Fig. 3: Possible mechanism of BCG non-specific immunotherapy in non-muscle invasive bladder cancer.
figure 3

BCG attached to the urothelium is internalized by bladder cancer cells, causing direct cytotoxicity of immune system effectors to kill bladder cancer cells. A BCG attaches to the urothelium via fibronectin and integrin α5β1, and is internalized by bladder cancer cells, owing to oncogenic aberrations that activate macropinocytosis. Following internalization, bladder cancer cells upregulate the expression of MHC-II and ICAM-1. B Various immune cells infiltrate bladder tumor tissues, release large amounts of inflammatory cytokines and chemokines, and change the tumor microenvironment.

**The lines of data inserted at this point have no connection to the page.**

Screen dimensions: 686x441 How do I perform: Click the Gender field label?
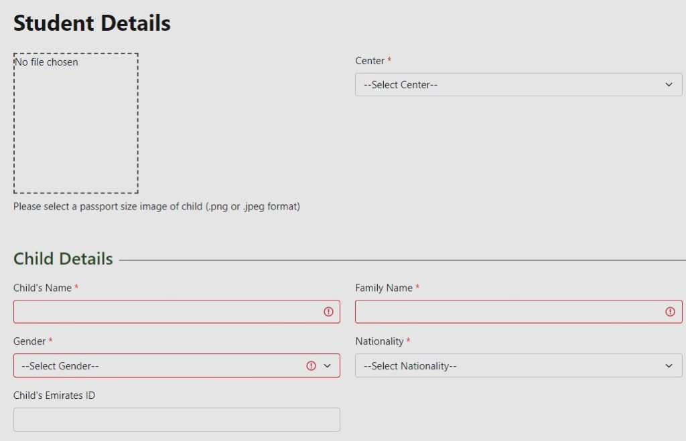[x=29, y=341]
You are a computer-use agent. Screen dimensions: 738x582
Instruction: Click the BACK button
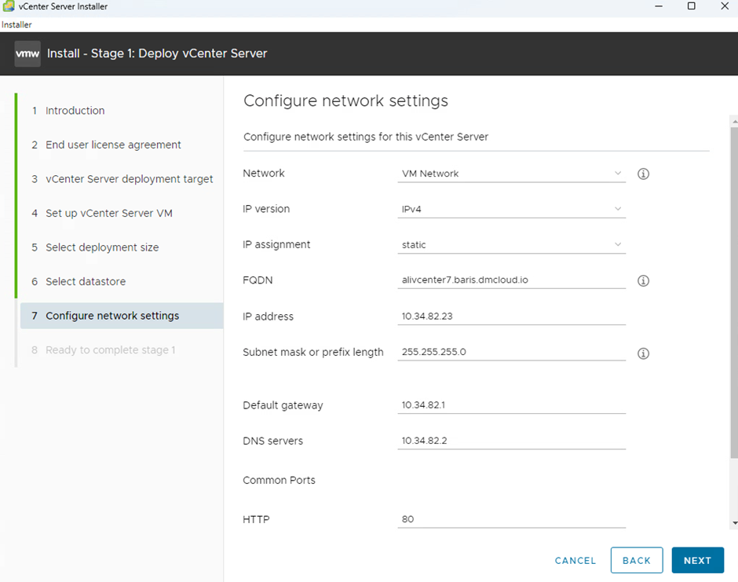coord(636,560)

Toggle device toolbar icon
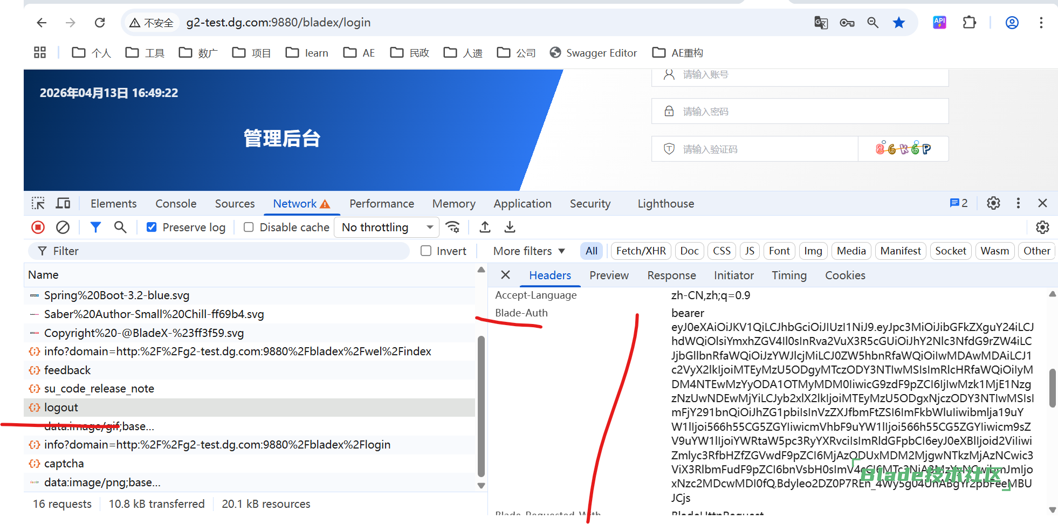pos(63,204)
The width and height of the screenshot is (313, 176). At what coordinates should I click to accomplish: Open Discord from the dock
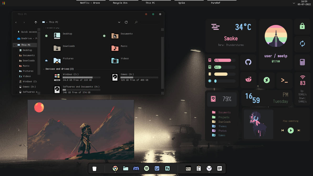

C Activated immune cells, such as CD4 and CD8 T cells, are cytotoxic to bladder cancer cells. Figure was created using BioRender.

Summary and outlook

An increasing number of studies have suggested that BCG vaccination can exert non-specific protective effects to prevent diseases other than TB, and that BCG may be used as a therapeutic agent to modulate the cellular immune response in treating bladder cancer. These findings have important implications for BCG and other vaccines that may exert similar beneficial heterologous effects. Further studies are required to address how BCG regulates T- and B-cell subpopulations with different antigen specificities, as well as how BCG maintains and promotes the proliferation of memory or effector cells. At the same time the role of innate immune response in mediating the NSEs of BCG requires validation. In addition, it will be meaningful to explore whether other immune cell types may participate in non-specific immune protection. In summary, future research findings may improve our understanding on the mechanism of BCG in anti-TB, as well as its NSEs in other infectious diseases.